The Nyūtabaru Kofun Cluster (新田原古墳群, Nyūtabaru kofungun) is the name for four groups of Kofun period burial mounds located in the Nitta neighborhood of the town of Shintomi and the Umatsu neighborhood of the city of Saito, Miyazaki Prefecture in Kyushu Japan. The tumulus group was designated a National Historic Site of Japan in 1944.

==Background==
The Nyūtabaru Plateau is at an elevation of about 70 meters on the left bank of the Hitotsuse River that flows southeast from Hitotsuse Dam through Saito City and into the Hyūga Sea. The plateau contains 207 known burial mounds of various sizes and types. These are divided into four groups based on their distribution and construction period, and from the east to west are name the Tsukahara Kofun Cluster, Ishifune Kofun Cluster, Yamanobo Kofun Cluster, and Gionbara Kofun Cluster.
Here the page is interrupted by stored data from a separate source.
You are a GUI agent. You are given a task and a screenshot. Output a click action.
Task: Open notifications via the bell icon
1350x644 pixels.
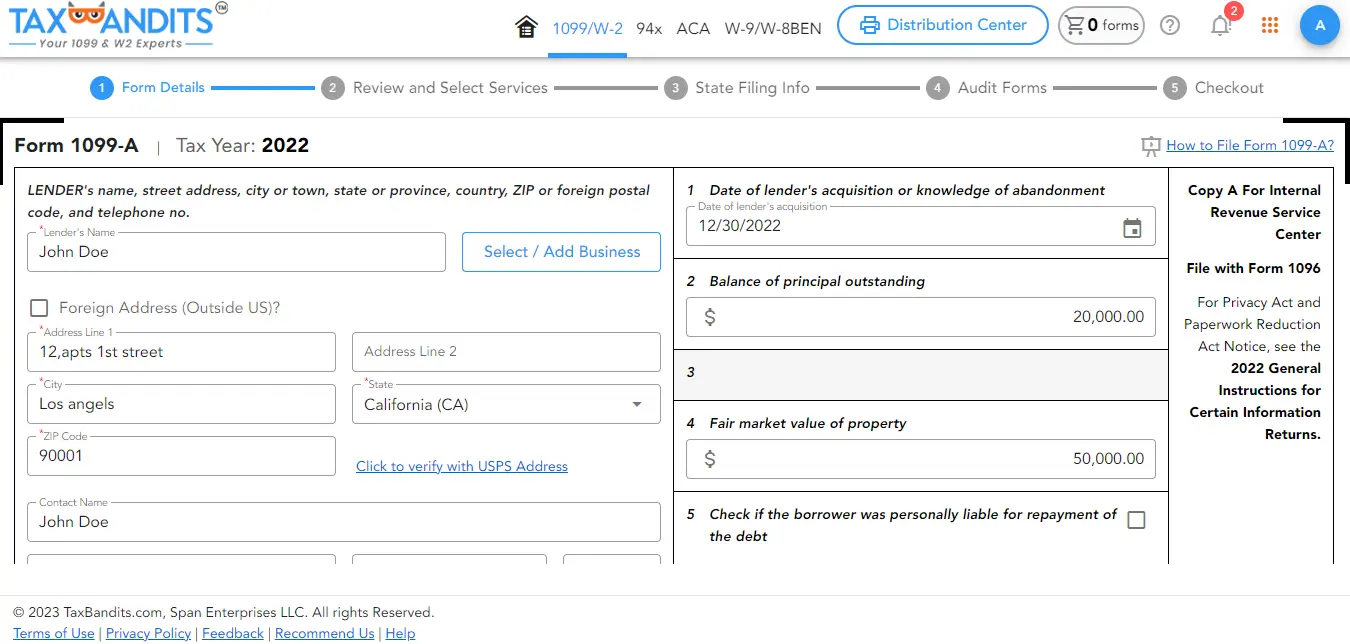point(1221,26)
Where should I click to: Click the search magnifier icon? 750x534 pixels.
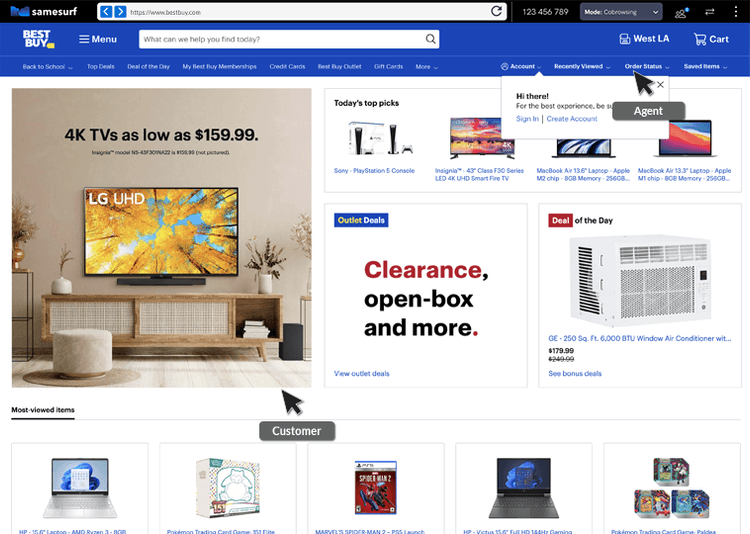point(430,39)
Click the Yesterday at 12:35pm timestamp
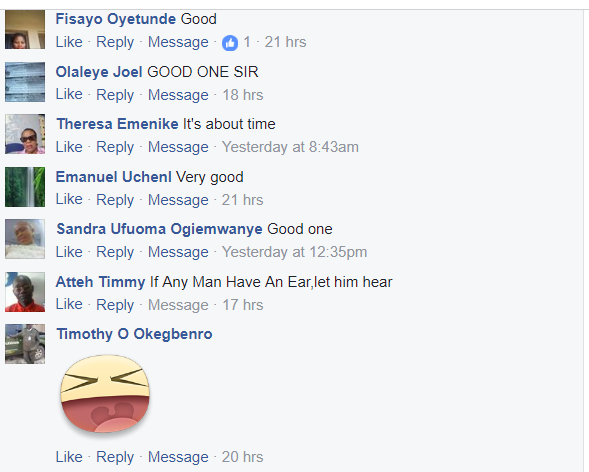589x472 pixels. (x=294, y=252)
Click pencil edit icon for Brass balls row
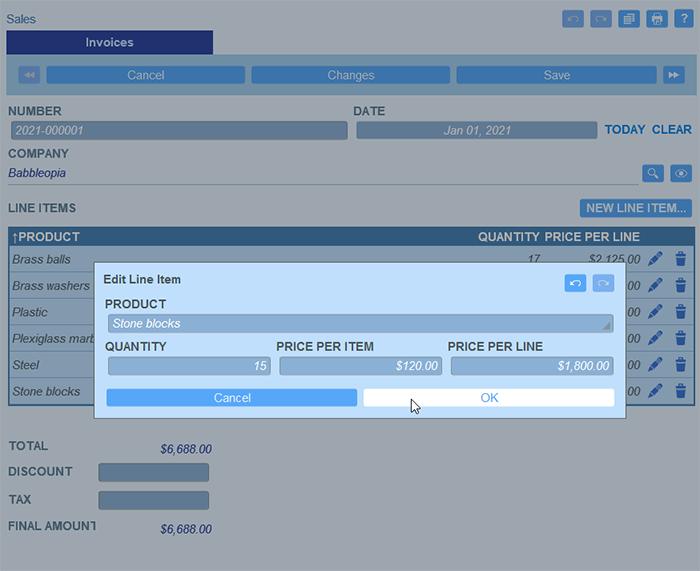Screen dimensions: 700x571 (x=655, y=259)
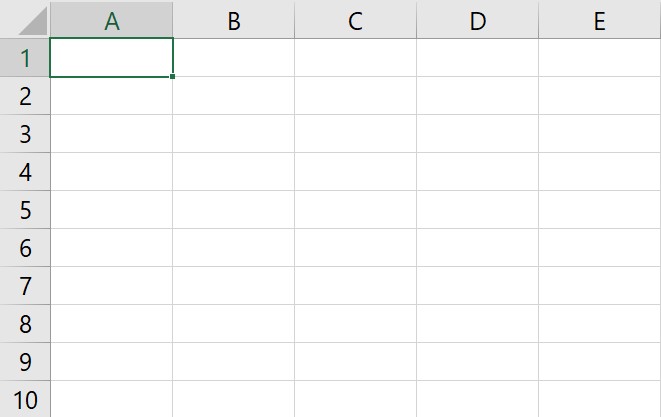This screenshot has height=417, width=661.
Task: Select column E header
Action: [x=599, y=19]
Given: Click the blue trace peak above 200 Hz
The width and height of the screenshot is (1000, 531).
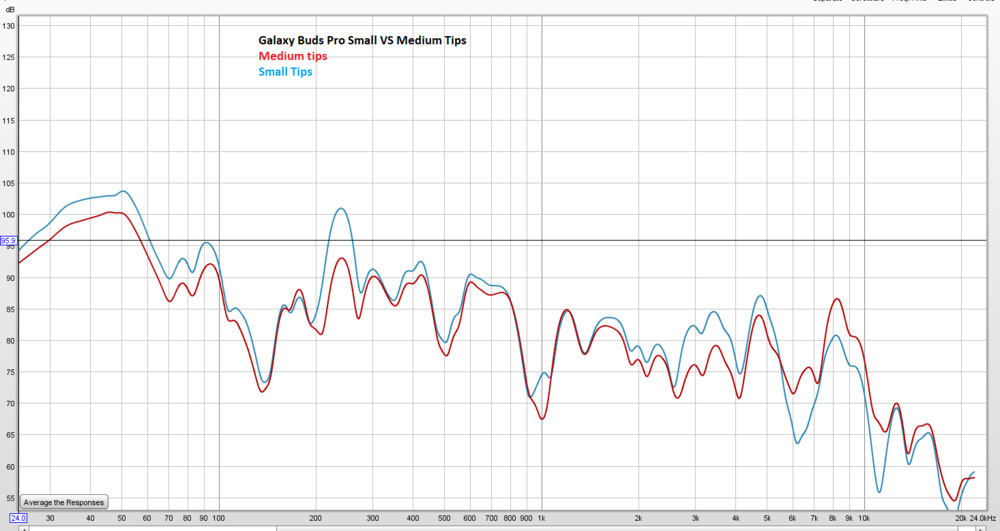Looking at the screenshot, I should 341,209.
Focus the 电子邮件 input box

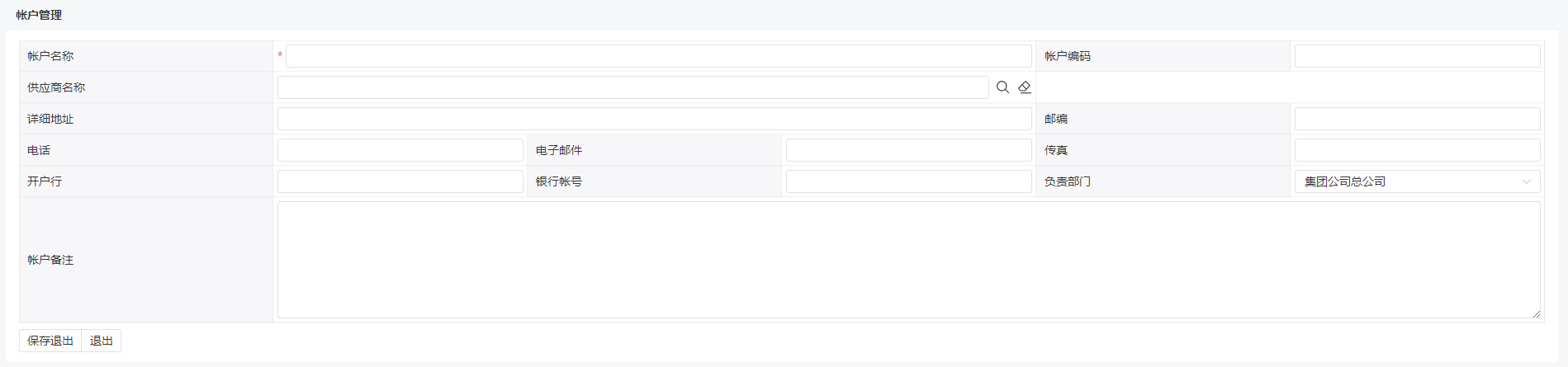point(908,150)
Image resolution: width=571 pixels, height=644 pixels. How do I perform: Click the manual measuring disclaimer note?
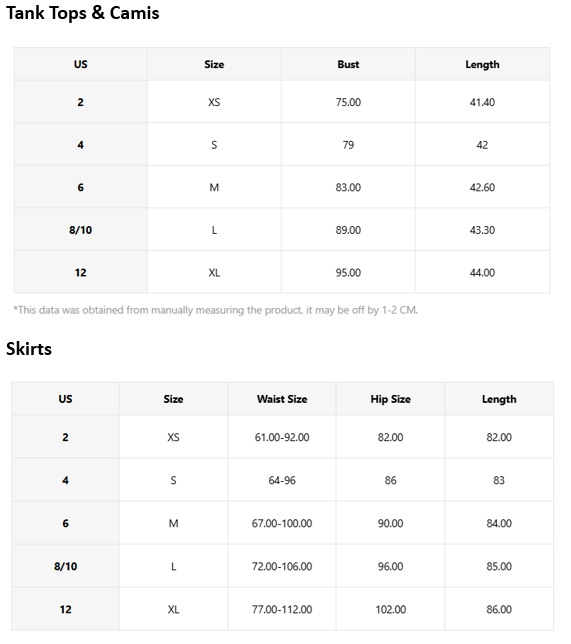tap(216, 310)
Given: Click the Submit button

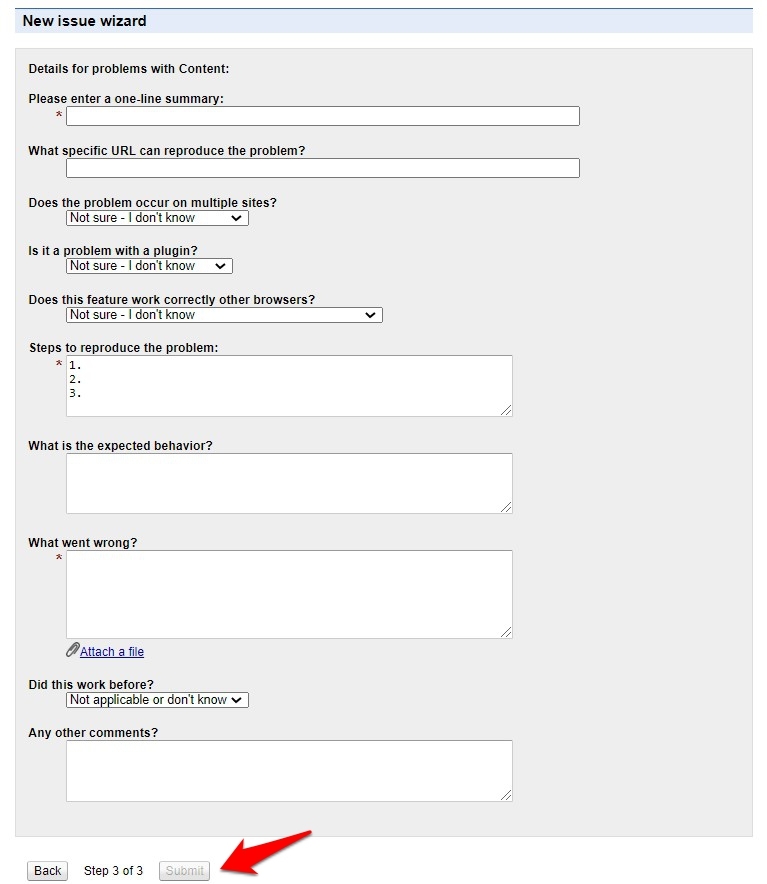Looking at the screenshot, I should point(185,871).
The Gionbara group, where the kofun are most concentrated, consists of 139 empun (円墳)-style round tumuli, 14 keyhole-shaped zenpō-kōen-fun (前方後円墳), one square hōfun (方墳)-style tumulus, and one tumulus of unknown shape. One of the zenpō-kōen-fun, the Mukadezuka Kofun (Nyūtabaru No.58) has a length of 80 meters, and had one 1000 haniwa, and of unique designs not found in other burial mounds. It is thought to have been built in the 6th century (late Kofun period).

The area is approximately 15 minutes by car from Hyūga-Shintomi Station on the JR Kyushu Nippō Main Line.